Anche a me accade che, durante le cerimonie in san Pietro, lo sguardo si perda talora lungo le spirali delle colonne tortili del baldacchino berniniano e gli occhi siano attratti dalle api barberiniane di Urbano VIII collocate alla base e sui capitelli. Anche se con ben diversa ascendenza, pure nel mio stemma cardinalizio volano due api che non evocano genealogie, bensì rimandano semplicemente alla reiterata proclamazione del Salmista secondo il quale la parola di Dio «è più dolce del miele e di un favo stillante» (con un eventuale ammiccamento alla leggenda delle api posate sulla boccuccia del neonato sant'Ambrogio, prefigurazione del suo "dolce" magistero). Ma, se uno volesse visitare la basilica papale alla ricerca del simbolismo animale, rimarrebbe certamente stupito non immaginando di imbattersi in un vero e proprio zoo sacro.
Uno zoo che il raffinato critico d'arte del l'«Osservatore Romano», Sandro Barbagallo – capace di unire costantemente acribia filologica all'originalità analitica (scalpore ha fatto di recente la sua "scoperta" del figlio prete di Modigliani) – insegue specie per specie, bestia per bestia, isolando qualcosa come 64 soggetti diversi. E se è scontato che sfilino in quell'Eden ierozoico l'Agnello pasquale e cristologico, la colomba noachica e "pneumatica", il drago o il serpente diabolico, il pesce mistico, l'aquila giovannea, il leone marciano o appunto l'ape barberiniana, è più sorprendente che occhieggino anche topi e scoiattoli, lumache, ricci e farfalle, merli, ghiri, tartarughe e così via. Affollate di questi animali sono soprattutto le cinque porte bronzee di accesso alla basilica, dovute al Filarete, e ai contemporanei Manzù, Minguzzi, Crocetti e Consorti.

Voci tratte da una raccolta
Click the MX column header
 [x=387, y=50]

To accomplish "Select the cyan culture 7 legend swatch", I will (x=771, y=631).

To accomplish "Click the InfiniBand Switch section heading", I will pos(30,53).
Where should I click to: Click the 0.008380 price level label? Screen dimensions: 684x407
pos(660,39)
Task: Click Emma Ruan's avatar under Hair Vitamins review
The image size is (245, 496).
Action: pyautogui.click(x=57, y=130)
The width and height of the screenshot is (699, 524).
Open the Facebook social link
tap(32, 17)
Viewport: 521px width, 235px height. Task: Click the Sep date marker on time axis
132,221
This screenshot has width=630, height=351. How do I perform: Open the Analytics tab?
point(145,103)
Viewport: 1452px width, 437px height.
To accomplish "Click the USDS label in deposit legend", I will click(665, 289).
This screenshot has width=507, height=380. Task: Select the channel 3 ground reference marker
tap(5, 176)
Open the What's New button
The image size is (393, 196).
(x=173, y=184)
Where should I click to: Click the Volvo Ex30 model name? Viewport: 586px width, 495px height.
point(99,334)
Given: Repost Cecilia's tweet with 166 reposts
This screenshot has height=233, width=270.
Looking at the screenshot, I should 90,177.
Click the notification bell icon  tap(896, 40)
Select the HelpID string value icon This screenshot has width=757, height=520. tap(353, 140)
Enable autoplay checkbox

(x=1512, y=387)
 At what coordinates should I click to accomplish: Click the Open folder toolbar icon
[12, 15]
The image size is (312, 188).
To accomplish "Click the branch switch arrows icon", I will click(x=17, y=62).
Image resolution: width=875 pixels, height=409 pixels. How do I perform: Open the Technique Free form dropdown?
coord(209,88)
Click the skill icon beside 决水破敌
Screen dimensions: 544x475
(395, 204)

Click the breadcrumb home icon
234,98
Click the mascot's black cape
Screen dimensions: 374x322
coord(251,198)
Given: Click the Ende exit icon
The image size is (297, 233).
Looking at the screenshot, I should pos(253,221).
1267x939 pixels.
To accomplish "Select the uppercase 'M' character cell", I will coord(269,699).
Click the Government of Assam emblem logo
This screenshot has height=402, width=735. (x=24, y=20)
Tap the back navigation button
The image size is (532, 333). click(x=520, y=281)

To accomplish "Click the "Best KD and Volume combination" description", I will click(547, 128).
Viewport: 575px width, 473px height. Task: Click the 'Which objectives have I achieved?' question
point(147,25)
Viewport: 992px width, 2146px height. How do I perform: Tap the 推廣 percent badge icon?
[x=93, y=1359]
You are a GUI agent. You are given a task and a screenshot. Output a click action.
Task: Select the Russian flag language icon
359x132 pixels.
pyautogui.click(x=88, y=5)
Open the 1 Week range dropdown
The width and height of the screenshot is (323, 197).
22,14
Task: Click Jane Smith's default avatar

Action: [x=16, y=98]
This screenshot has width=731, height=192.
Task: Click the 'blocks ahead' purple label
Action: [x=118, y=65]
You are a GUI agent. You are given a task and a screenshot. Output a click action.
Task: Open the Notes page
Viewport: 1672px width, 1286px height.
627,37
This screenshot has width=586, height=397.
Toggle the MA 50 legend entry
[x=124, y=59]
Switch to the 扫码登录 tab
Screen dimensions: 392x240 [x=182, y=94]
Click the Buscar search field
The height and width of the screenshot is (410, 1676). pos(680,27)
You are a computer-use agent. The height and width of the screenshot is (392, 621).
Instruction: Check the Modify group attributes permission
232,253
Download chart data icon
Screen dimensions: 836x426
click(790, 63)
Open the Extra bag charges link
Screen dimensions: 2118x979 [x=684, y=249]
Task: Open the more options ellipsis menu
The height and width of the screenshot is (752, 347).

## ESERCIZI
1 > Ripeti alla lettera il passo del brano sugli animali in San Pietro che comincia con "Anche a me accade" e prosegue fino a "proprio zoo sacro.".
2 > Riprendi il brano sugli animali della basilica di San Pietro e continualo dopo la sua ultima frase.
Per questo lavoro i record non servono.

## ELENCO RISPOSTE
1 >
Anche a me accade che, durante le cerimonie in san Pietro, lo sguardo si perda talora lungo le spirali delle colonne tortili del baldacchino berniniano e gli occhi siano attratti dalle api barberiniane di Urbano VIII collocate alla base e sui capitelli. Anche se con ben diversa ascendenza, pure nel mio stemma cardinalizio volano due api che non evocano genealogie, bensì rimandano semplicemente alla reiterata proclamazione del Salmista secondo il quale la parola di Dio «è più dolce del miele e di un favo stillante» (con un eventuale ammiccamento alla leggenda delle api posate sulla boccuccia del neonato sant'Ambrogio, prefigurazione del suo "dolce" magistero). Ma, se uno volesse visitare la basilica papale alla ricerca del simbolismo animale, rimarrebbe certamente stupito non immaginando di imbattersi in un vero e proprio zoo sacro.

2 >
Non manca neppure un'inattesa lucertola sulla quale l'autore ci offre una curiosa informazione: per la fusione del baldacchino centrale Bernini adottò la tecnica della "cera persa" che, però, in questo caso divenne piuttosto della "lucertola persa", perché nella colata della base delle colonne l'artista inserì «due autentiche lucertole che incenerite al passaggio del metallo incandescente hanno lasciato la loro forma» (tutto questo avveniva allora in assenza di qualsiasi movimento animalista...). Sta di fatto che la sacra zoologia vaticana partecipa di una simbolica zoomorfa che attinge alle stesse Sacre Scritture. Infinite sono le pagine bibliche ove si affaccia un colorato bestiario: è sufficiente partire dalla folla degli animali appena creati, presentati dal capitolo 1 della Genesi o dal l'inquietante serpente del capitolo 3, per approdare all'Agnello glorioso e al suo avversario, il Drago rosso col suo corteo della «bestia del mare» e della «bestia della terra», che suggellano l'ultimo libro biblico, l'Apocalisse.